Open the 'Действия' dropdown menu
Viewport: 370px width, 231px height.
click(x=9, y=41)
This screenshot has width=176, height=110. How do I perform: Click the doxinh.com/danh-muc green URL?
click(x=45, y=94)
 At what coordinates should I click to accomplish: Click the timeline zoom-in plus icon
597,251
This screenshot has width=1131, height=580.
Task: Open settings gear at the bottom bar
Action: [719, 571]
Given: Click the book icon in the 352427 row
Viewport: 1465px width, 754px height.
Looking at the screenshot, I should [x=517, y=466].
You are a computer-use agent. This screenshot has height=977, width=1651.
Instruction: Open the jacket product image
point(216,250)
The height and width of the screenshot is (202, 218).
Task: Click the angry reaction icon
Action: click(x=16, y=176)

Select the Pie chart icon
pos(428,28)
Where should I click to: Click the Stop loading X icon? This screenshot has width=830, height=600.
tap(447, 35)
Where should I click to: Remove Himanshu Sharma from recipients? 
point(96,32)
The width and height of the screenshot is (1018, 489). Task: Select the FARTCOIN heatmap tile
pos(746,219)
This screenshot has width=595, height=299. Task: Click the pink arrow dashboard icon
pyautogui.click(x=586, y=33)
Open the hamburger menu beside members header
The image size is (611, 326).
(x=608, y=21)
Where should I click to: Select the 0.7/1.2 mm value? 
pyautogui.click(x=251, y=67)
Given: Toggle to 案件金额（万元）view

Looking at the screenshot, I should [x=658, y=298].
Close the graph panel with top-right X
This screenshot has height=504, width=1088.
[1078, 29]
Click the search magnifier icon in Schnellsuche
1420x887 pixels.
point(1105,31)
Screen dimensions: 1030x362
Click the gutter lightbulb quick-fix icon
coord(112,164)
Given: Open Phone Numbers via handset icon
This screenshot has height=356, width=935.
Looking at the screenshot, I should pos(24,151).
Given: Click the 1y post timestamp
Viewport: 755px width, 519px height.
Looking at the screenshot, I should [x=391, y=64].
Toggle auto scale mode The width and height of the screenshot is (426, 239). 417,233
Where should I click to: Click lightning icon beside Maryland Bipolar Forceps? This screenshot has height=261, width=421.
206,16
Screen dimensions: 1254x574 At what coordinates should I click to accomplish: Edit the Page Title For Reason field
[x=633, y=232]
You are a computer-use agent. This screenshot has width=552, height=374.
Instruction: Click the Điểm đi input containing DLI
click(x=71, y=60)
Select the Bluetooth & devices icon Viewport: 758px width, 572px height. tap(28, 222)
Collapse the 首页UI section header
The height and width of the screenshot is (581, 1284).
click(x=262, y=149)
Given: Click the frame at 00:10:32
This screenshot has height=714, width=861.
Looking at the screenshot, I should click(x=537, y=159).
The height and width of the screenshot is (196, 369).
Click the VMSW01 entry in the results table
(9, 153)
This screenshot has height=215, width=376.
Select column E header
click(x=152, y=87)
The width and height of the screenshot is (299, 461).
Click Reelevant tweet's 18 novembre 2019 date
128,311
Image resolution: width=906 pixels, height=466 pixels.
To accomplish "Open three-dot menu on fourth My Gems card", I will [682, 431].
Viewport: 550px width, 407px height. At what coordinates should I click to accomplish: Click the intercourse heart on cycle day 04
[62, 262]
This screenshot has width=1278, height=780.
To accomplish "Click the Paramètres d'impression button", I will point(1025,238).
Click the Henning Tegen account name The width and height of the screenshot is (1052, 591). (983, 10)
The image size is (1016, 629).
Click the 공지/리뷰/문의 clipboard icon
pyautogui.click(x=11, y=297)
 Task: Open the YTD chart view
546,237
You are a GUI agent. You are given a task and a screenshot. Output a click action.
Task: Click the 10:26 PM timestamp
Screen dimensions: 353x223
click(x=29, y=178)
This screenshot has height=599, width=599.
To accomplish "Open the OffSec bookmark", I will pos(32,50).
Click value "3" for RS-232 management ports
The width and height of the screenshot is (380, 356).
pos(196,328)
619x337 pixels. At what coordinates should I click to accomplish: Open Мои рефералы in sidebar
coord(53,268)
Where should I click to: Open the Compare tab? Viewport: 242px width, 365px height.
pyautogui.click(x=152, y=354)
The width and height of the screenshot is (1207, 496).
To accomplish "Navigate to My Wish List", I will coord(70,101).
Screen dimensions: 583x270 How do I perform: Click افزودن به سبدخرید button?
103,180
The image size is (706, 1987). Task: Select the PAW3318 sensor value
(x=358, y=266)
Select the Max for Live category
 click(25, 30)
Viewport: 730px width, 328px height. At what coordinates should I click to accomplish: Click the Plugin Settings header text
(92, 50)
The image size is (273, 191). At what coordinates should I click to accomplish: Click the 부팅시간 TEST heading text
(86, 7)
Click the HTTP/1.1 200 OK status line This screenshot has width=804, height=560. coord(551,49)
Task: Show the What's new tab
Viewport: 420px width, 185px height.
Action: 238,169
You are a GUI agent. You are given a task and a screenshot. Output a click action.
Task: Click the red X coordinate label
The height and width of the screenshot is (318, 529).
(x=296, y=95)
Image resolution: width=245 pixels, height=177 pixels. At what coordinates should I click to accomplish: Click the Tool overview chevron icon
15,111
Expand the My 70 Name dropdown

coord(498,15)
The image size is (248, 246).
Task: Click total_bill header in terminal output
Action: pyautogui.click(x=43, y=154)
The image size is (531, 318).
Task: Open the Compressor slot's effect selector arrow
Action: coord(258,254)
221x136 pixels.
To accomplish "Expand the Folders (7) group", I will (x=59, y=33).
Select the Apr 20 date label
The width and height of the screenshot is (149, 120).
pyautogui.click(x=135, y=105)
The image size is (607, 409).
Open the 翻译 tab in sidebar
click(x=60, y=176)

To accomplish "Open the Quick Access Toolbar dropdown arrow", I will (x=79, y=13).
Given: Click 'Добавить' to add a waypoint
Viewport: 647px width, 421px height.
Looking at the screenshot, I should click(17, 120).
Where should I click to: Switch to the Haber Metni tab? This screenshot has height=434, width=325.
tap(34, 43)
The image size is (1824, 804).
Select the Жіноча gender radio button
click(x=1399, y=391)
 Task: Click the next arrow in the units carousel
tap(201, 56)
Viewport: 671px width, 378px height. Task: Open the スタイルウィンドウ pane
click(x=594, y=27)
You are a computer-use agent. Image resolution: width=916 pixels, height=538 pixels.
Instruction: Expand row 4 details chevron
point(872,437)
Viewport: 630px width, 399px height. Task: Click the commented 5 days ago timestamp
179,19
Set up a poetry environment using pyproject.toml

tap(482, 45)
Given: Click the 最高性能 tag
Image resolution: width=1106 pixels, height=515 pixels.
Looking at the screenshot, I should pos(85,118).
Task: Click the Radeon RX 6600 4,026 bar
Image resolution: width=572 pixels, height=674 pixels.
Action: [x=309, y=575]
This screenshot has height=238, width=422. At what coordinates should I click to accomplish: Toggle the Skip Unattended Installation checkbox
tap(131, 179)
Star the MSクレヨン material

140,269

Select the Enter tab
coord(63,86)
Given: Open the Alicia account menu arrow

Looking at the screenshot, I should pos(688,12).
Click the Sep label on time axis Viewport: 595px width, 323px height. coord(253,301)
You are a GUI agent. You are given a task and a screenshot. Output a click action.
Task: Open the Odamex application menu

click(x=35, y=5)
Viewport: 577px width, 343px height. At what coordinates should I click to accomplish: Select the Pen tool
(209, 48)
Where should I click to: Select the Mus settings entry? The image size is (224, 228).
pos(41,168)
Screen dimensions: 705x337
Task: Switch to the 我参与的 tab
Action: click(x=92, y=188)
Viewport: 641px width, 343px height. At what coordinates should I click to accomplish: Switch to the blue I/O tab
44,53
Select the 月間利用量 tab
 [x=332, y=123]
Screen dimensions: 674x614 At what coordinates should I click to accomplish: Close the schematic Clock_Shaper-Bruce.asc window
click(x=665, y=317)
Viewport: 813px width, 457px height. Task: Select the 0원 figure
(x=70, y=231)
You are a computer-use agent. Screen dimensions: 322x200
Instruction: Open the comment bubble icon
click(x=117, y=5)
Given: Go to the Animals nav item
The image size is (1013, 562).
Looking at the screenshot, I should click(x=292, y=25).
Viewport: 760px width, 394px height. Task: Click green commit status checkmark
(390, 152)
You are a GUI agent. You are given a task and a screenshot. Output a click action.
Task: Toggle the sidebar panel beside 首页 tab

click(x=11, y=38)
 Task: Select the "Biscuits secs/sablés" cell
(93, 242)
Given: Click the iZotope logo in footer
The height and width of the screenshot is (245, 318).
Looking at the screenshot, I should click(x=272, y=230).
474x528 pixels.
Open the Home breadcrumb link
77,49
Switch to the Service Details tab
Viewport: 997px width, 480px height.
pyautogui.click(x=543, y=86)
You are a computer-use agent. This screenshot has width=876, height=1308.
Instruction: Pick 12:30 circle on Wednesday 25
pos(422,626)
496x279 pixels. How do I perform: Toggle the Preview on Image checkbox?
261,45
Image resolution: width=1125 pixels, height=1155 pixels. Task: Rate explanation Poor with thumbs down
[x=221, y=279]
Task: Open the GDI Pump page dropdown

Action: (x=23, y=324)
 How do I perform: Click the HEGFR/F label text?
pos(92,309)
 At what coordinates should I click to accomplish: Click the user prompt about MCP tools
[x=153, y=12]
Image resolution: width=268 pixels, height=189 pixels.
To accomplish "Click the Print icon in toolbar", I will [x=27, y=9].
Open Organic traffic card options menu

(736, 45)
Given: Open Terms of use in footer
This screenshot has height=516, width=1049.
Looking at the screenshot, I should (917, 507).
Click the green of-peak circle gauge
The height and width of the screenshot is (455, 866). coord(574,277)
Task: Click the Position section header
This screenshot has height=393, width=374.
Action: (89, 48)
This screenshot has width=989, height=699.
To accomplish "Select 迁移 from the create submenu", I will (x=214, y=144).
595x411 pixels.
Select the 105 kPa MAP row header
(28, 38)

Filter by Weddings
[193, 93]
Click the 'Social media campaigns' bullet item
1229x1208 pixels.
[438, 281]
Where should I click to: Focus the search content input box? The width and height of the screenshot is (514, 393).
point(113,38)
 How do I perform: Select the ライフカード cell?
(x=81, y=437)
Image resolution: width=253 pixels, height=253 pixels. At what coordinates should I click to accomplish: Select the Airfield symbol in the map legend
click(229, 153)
☆ ☆ ☆ ☆ ☆ ☆ ☆
**Work to complete:** Set down precisely the lines above between the line holding "Image resolution: width=245" and the line holding "Task: Click the Radeon RX 6600 4,026 bar", inclusive, and nothing beyond them.

**Answer to the exercise:**
Image resolution: width=245 pixels, height=177 pixels. At what coordinates should I click to accomplish: Click the Tool overview chevron icon
15,111
Expand the My 70 Name dropdown

coord(498,15)
The image size is (248, 246).
Task: Click total_bill header in terminal output
Action: pyautogui.click(x=43, y=154)
The image size is (531, 318).
Task: Open the Compressor slot's effect selector arrow
Action: coord(258,254)
221x136 pixels.
To accomplish "Expand the Folders (7) group", I will (x=59, y=33).
Select the Apr 20 date label
The width and height of the screenshot is (149, 120).
pyautogui.click(x=135, y=105)
The image size is (607, 409).
Open the 翻译 tab in sidebar
click(x=60, y=176)

To accomplish "Open the Quick Access Toolbar dropdown arrow", I will (x=79, y=13).
Given: Click 'Добавить' to add a waypoint
Viewport: 647px width, 421px height.
Looking at the screenshot, I should click(17, 120).
Where should I click to: Switch to the Haber Metni tab? This screenshot has height=434, width=325.
tap(34, 43)
The image size is (1824, 804).
Select the Жіноча gender radio button
click(x=1399, y=391)
 Task: Click the next arrow in the units carousel
tap(201, 56)
Viewport: 671px width, 378px height. Task: Open the スタイルウィンドウ pane
click(x=594, y=27)
You are a computer-use agent. Image resolution: width=916 pixels, height=538 pixels.
Instruction: Expand row 4 details chevron
point(872,437)
Viewport: 630px width, 399px height. Task: Click the commented 5 days ago timestamp
179,19
Set up a poetry environment using pyproject.toml

tap(482, 45)
Given: Click the 最高性能 tag
Image resolution: width=1106 pixels, height=515 pixels.
Looking at the screenshot, I should pos(85,118).
Task: Click the Radeon RX 6600 4,026 bar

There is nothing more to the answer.